Only scheme and path must appear in every identifier. In the URI syntax, all components are listed successively and separated by specific, predefined characters.
scheme :// authority path ? query # fragment
The double forward slashes after the first colon are then only necessary if the authority part is filled. Furthermore, authority can also contain user information that is then detached from the domain’s @ symbol, and finally another port designation, which in turn is separated from the domain with a colon.
A typical web address is a good example: 'https://example.org/test/test1?search=test-question#part2'
- scheme: https
- authority: example.org
- path: test/test1
- query: search=test-question
- fragment: part2
In the example, the URI refers to one part of a website. This part (part2) is accessed via HTTP; is located on a device with example.org as the identifier and can be found at the specified path if one performs a search beforehand. With the Uniform Resource Identifier, an email address can also be identified: 'mailto:user@example.org'.
- scheme: mailto
- path: user@example.org
In this case, not only are the mandatory components contained in the URI. Other potential resources can be identified with this syntax, such as files or even telephone numbers.
Although it’s true that the path is a mandatory specification in every URI, the part’s content can be empty. In other words, “http://example.org/” is a valid URI with an empty path.
URI schemes, in other words, the first part of every URI, are managed by the IANA. Although one can also use their own schemes, those that have been confirmed by the organisation are known throughout the entire Internet. The best-known schemes are:
- about: Browser information
- data: Embedded data
- feed: Web feeds
- file: Files
- ftp: File Transfer Protocol
- git: Version management with Git
- http: Hypertext Transfer Protocol
- https: Hypertext Transfer Protocol Secure
- imap: Internet Message Access Protocol
- mailto: Email addresses
- news: Usenet newsgroups
- pop: POP3
- rsync: Data synchronization
- sftp: SSH File Transfer Protocol
- ssh: Secure shell
- tel: Telephone numbers
- urn: Uniform Resource Names
The IANA publishes an official list of all known URI schemes.
URI Reference
In order to not always have to write (and save) a complete URI specification, many applications use a shorter version of the syntax. For the shortened version to be properly understood, there must always be a base URI that is fully formulated. The URI references are then resolved internally. For this reason, one distinguishes absolute references from relative ones. The absolute URI functions independently of context and consists of at least scheme, authority and path. The relative reference is in the actual short form. With this form, only the deviation from the base URI is specified. A relative URI must, for this reason, always be located in the same namespace, as is the case with the base URI.

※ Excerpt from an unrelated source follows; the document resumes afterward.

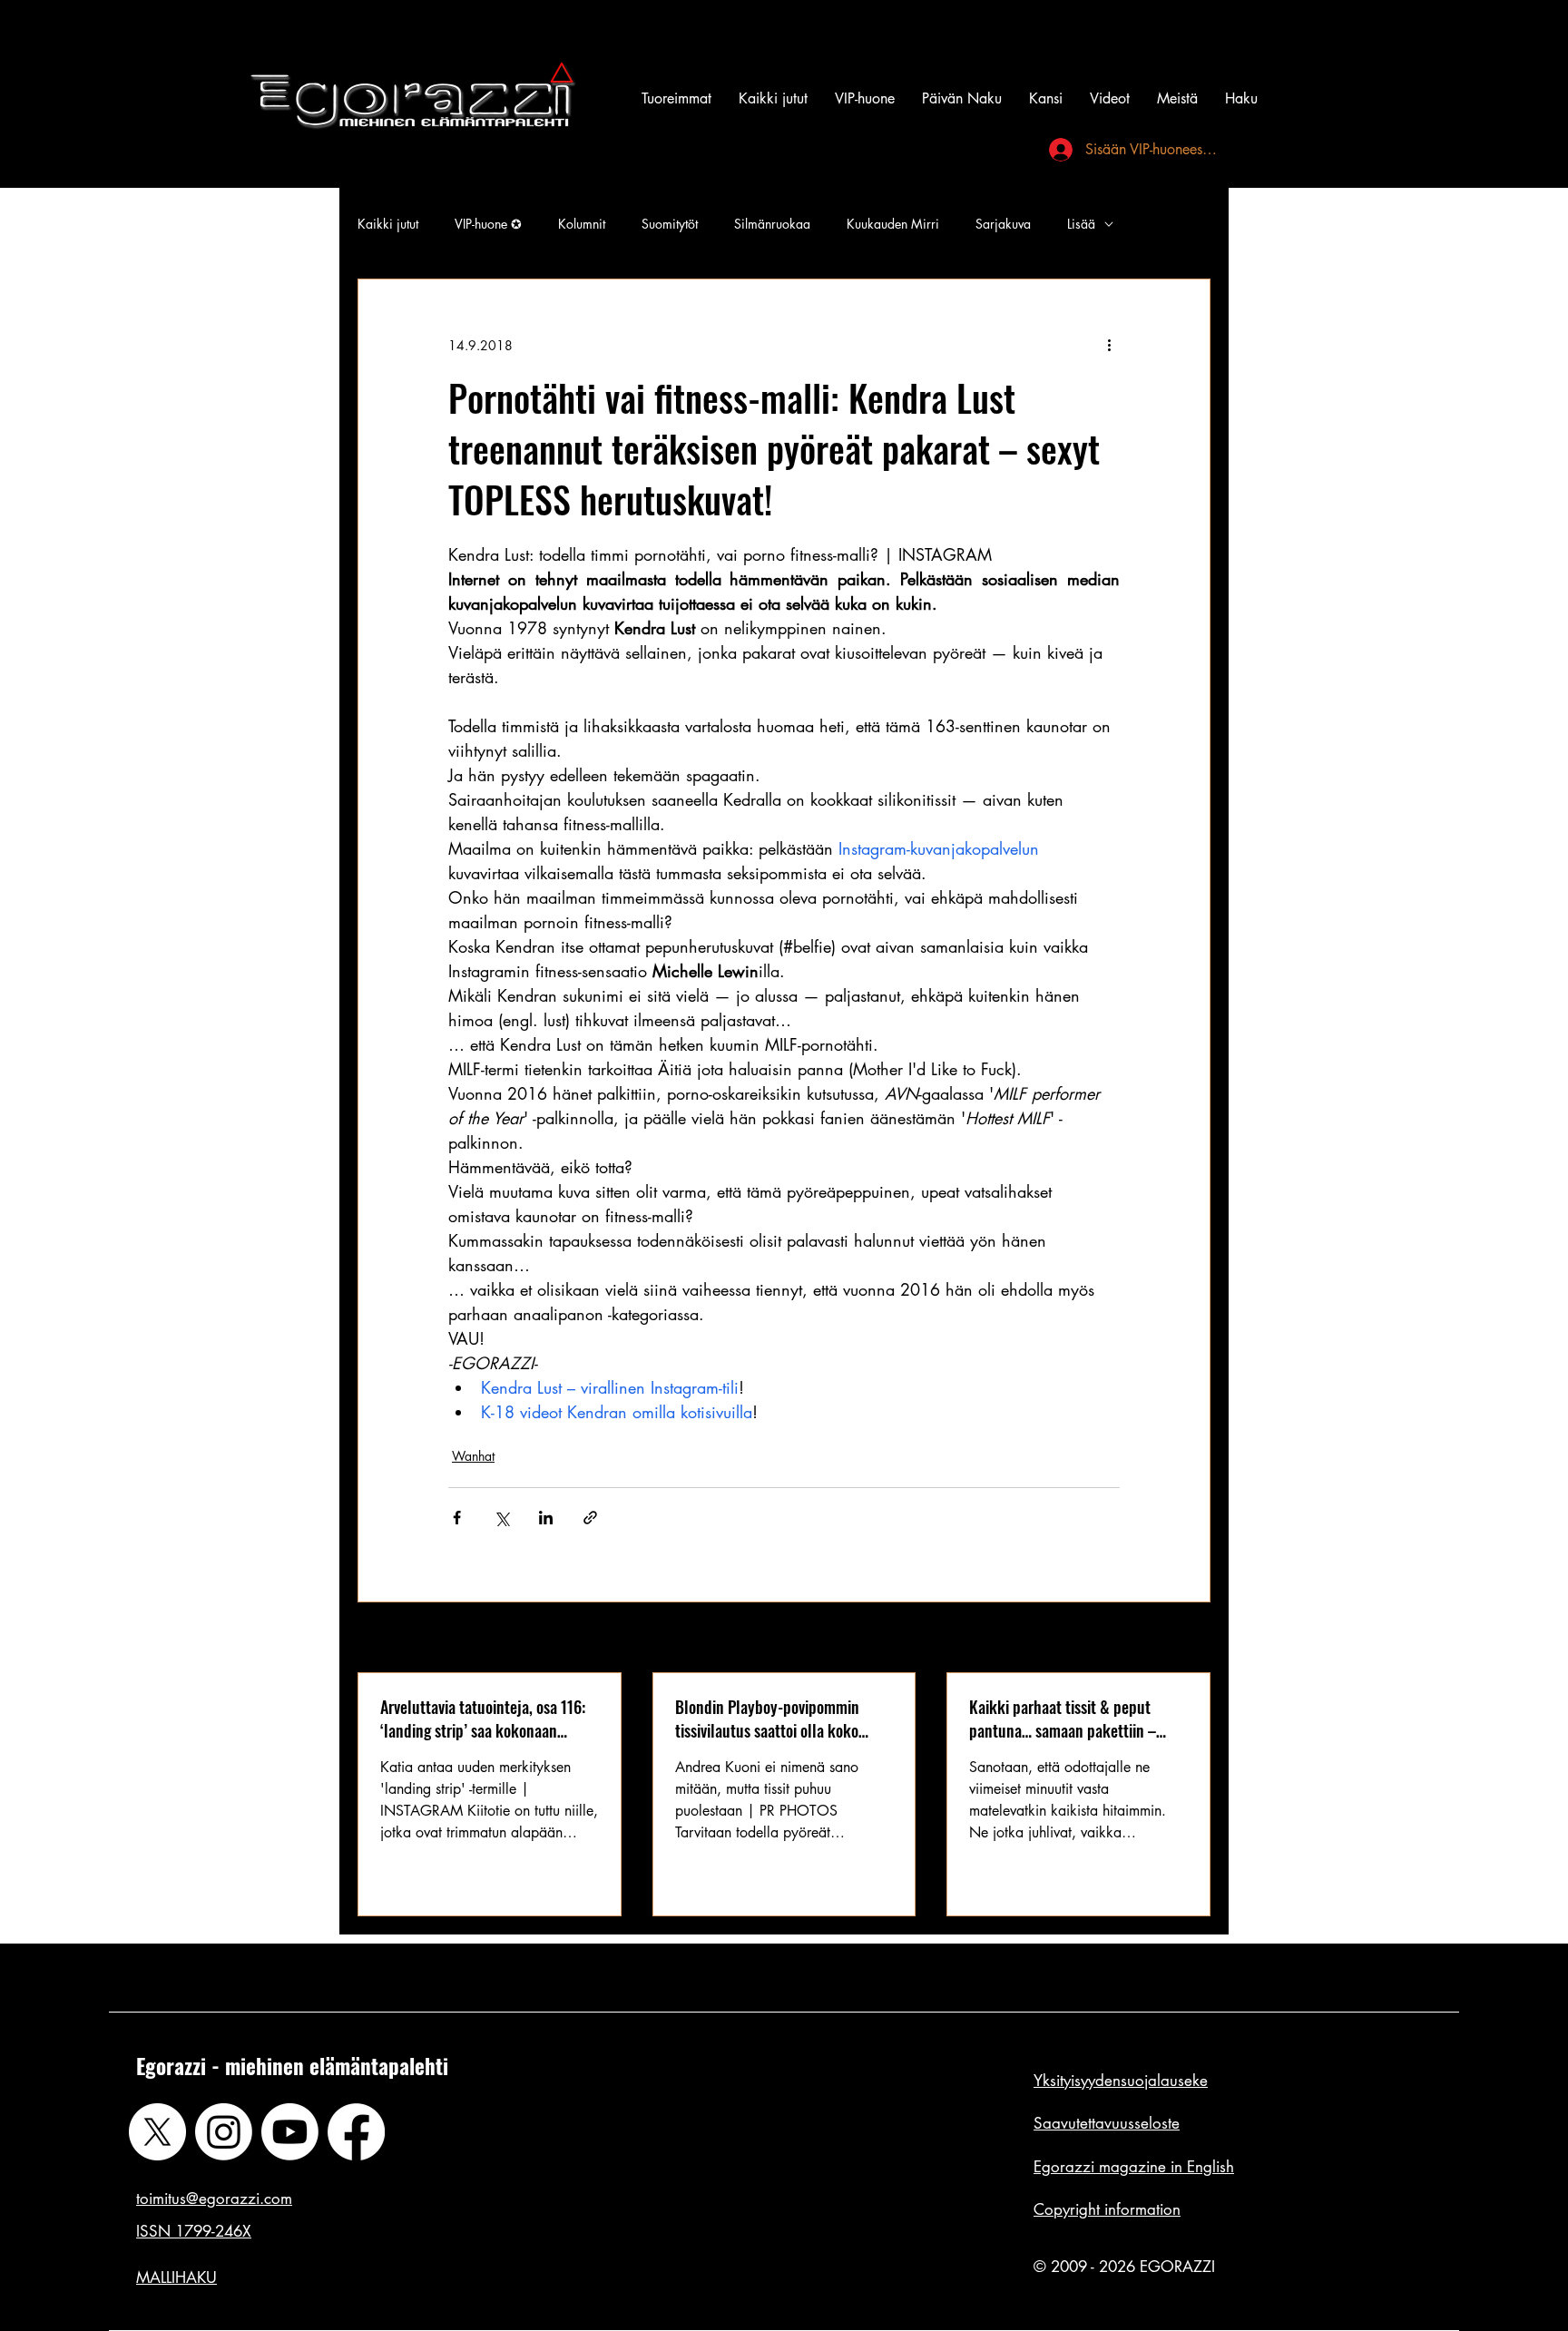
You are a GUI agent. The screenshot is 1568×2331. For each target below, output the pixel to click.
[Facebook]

With the relative reference, no scheme is specified. To be able to distinguish relative URIs from absolute URIs, no colon may appear in the first segment of a path because the part before the colon would then be interpreted as a scheme. Among the relevant references one distinguishes three different types that one recognises each time via a marker at the beginning of the path:
- A relative path reference begins without a forward slash.
- An absolute path reference begins with a forward slash.
- A network-path reference begins with two forward slashes.
URI vs. URL vs. URN
There is a lot of confusion regarding the very similar sounding URI, URL and URN abbreviations. The uncertainty is underpinned by the fact that all three concepts are, in technical terms, also related to each other. The Uniform Resource Locator is used to display where a resource is located. For this reason, the URL is also utilised when surfing on the Internet to navigate to specific websites. In contrast, the Uniform Resource Name is location-independent and permanently designates a resource. Thus, if URLs are primarily known in the form of web addresses, a URN can, for example, also appear as an ISBN to permanently identify a book.
URL and URN follow the URI syntax. For this reason, both designation types are URI subsets. URL and URN are thus always URIs. Conversely, Uniform Resource Identifiers are neither URLs nor URNs.